Passage:

Continuing through February 20, 2016
Typically, we find ourselves staring at the ceiling under the most tedious of circumstances: lying in a hospital bed, waiting in lines that never seem to move, on the clock at a job that is so monotonous that we can’t even bear to lay eyes on our surroundings any longer. The ceiling is what we look at when we’re imagining that we are somewhere, anywhere else. For Chicago-based artist Chris Bradley, ceilings, the most banal of scenes, are his subject matter.
Suspended from the rafters of this hanger-like South Loop space are miniature replicas of the ceilings of completely unspecial places. Tiny cardboard cutouts of donuts and coffee cups hang from a drop ceiling and fluorescent lights in a facsimile of a deli ceiling. Signs indicating genres like “Foreign,” “Comedy” and “Western” are commingled amongst tube lights and tiny security cameras at a video store. Still others are completely anonymous, with plain white, crumbly-looking tiles. A viewer must walk beneath these little ceilings, from one to another, one’s neck stiff from peering straight upward for an extended period of time. In “Ceilings,” Bradley’s signature, deadpan humor is at its best as he merges the active viewing experience with one of idleness, as the one aspect of interior architecture that is never really meant to be noticed is the only thing there is to look at.

Required tasks:
A. According to the exhibition review, which genre signs hang in the miniature video store ceiling?
B. Echo everything in the exhibition review from "Suspended from the" down to "to look at.".

Data excerpts:
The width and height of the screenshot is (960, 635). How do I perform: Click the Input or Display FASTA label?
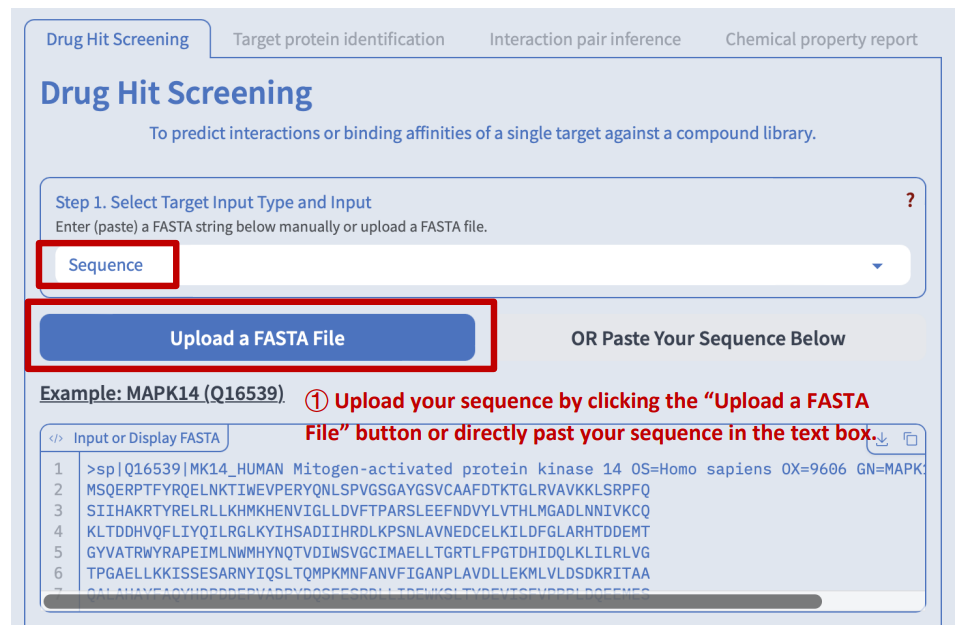pos(147,438)
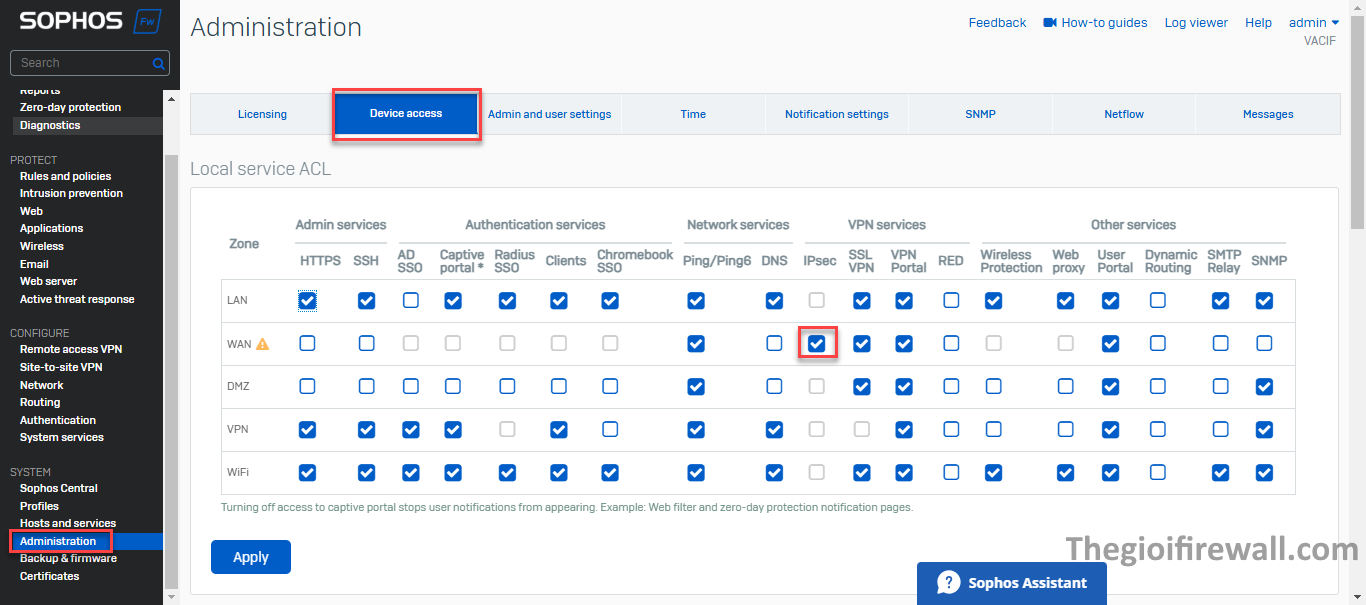Click the sidebar scroll down arrow
This screenshot has width=1366, height=605.
(x=170, y=596)
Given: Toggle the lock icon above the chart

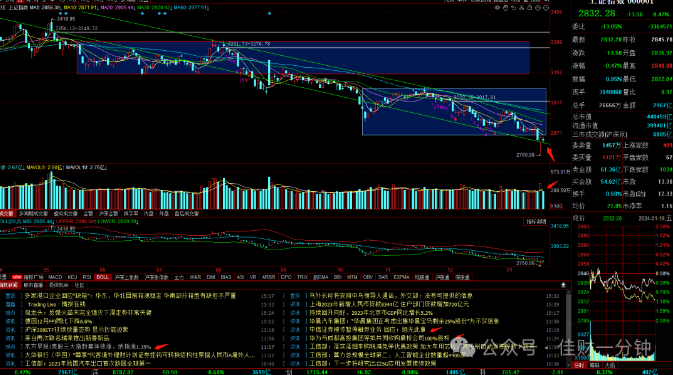Looking at the screenshot, I should [x=530, y=7].
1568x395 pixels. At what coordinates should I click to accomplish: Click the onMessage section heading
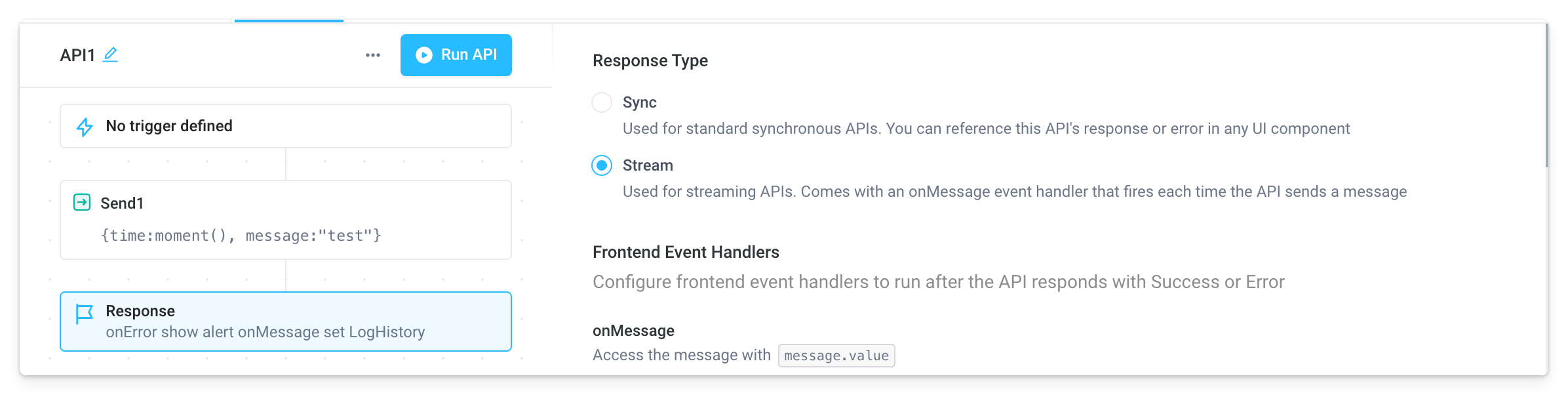pos(633,331)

Answers to this exercise:
A. “Foreign,” “Comedy” and “Western.”

B.
Suspended from the rafters of this hanger-like South Loop space are miniature replicas of the ceilings of completely unspecial places. Tiny cardboard cutouts of donuts and coffee cups hang from a drop ceiling and fluorescent lights in a facsimile of a deli ceiling. Signs indicating genres like “Foreign,” “Comedy” and “Western” are commingled amongst tube lights and tiny security cameras at a video store. Still others are completely anonymous, with plain white, crumbly-looking tiles. A viewer must walk beneath these little ceilings, from one to another, one’s neck stiff from peering straight upward for an extended period of time. In “Ceilings,” Bradley’s signature, deadpan humor is at its best as he merges the active viewing experience with one of idleness, as the one aspect of interior architecture that is never really meant to be noticed is the only thing there is to look at.